Eleven-year-old Megan, the youngest neophyte, raised her hand. “Are you a bad sorcerer?”

“I lack some proficiency in the higher-order spells but, at the risk of sounding overconfident, I must say there are worse sorcerers.”

I sputtered a laugh, covering it with a cough.

“Mr. Cortez is right,” Abby said. “We all need to come together and help Paige in any way we can.”

Silence.

“And on that note,” I muttered under my breath.

“Cortez,” murmured Sophie Moss who, at ninety-three, was the oldest witch in the Coven and fast succumbing to Alzheimer’s. “I knew a Cortez once. Benicio Cortez. Back in ’72, no, ’79. The Miami affair. Horrible—” She stopped, blinked, frowned, then looked at Cortez. “Who are you, boy? This is a private meeting.”

On that fitting note of mental acuity, the meeting ended.

After the meeting adjourned, Savannah walked over to Cortez as every other witch practically tripped over her own feet getting as far from him as possible. I was heading to the front of the room to join Savannah and Cortez when the Elders waylaid me.

“Now I have seen everything,” Victoria said. “Your mother must be rolling in her grave. Hiring a sorcerer—”
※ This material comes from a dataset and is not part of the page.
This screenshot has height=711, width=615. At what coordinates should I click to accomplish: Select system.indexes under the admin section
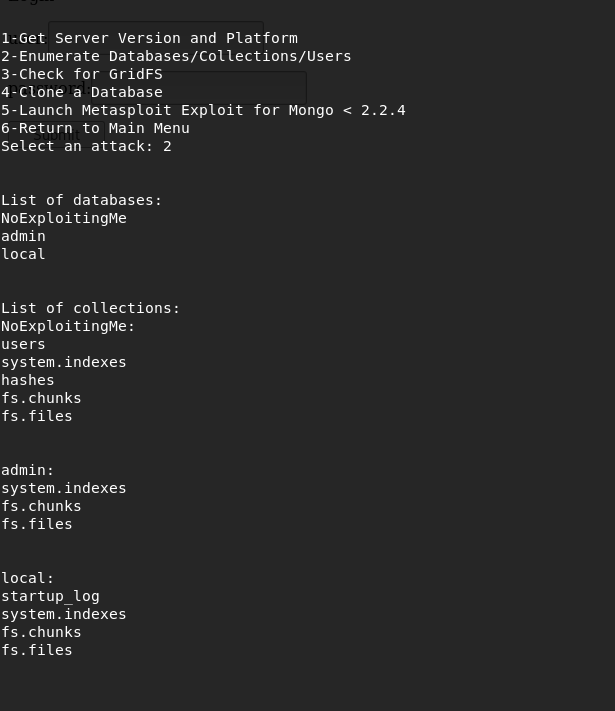(63, 488)
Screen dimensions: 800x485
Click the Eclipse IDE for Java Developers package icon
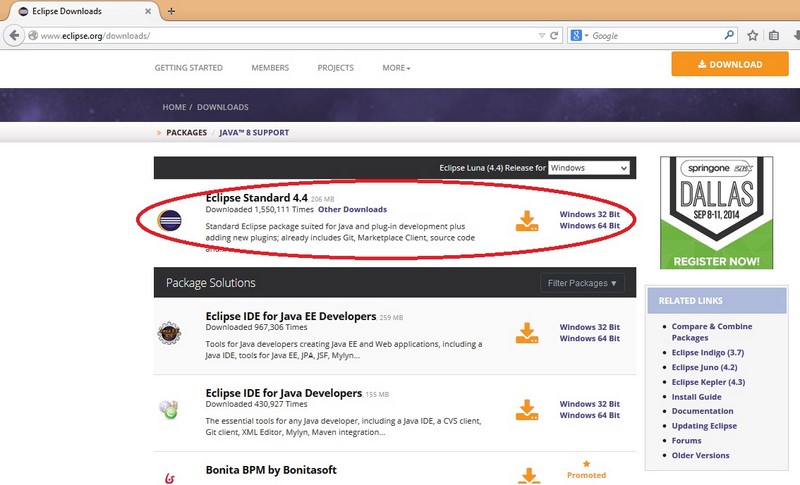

“I haven’t hired him,” I said. “But I have to admit, I’m considering it. At least someone is offering to help me.”

“A sorcerer, Paige?” Margaret said. “Really, I can’t help but wonder if you’re doing this to spite us. Even speaking to a sorcerer is against Coven policy, and you’ve obviously been doing that.” She glanced toward the front of the room, where Savannah was chatting with Cortez. “And allowing my niece to do the same.”

“Only because your niece is getting zero help from her aunt,” I said.

Therese motioned for me to lower my voice. I didn’t.

“Yes, I’ve talked to him. Why? Because he is the only person who’s offered to help me. He got me out of jail today. You three couldn’t even bother sending Margaret to the police station to make sure Savannah was
safe. You guys don’t seem to get it. You know I’m not the type who likes to ask for help, but I’m asking now.”

“You don’t need a sorcerer.”

“No, I need my Coven.”

“Get rid of the sorcerer,” Victoria said.

“And then you’ll help me?”

“I’m not making a deal,” she said. “I’m giving an order. Get rid of him. Now.”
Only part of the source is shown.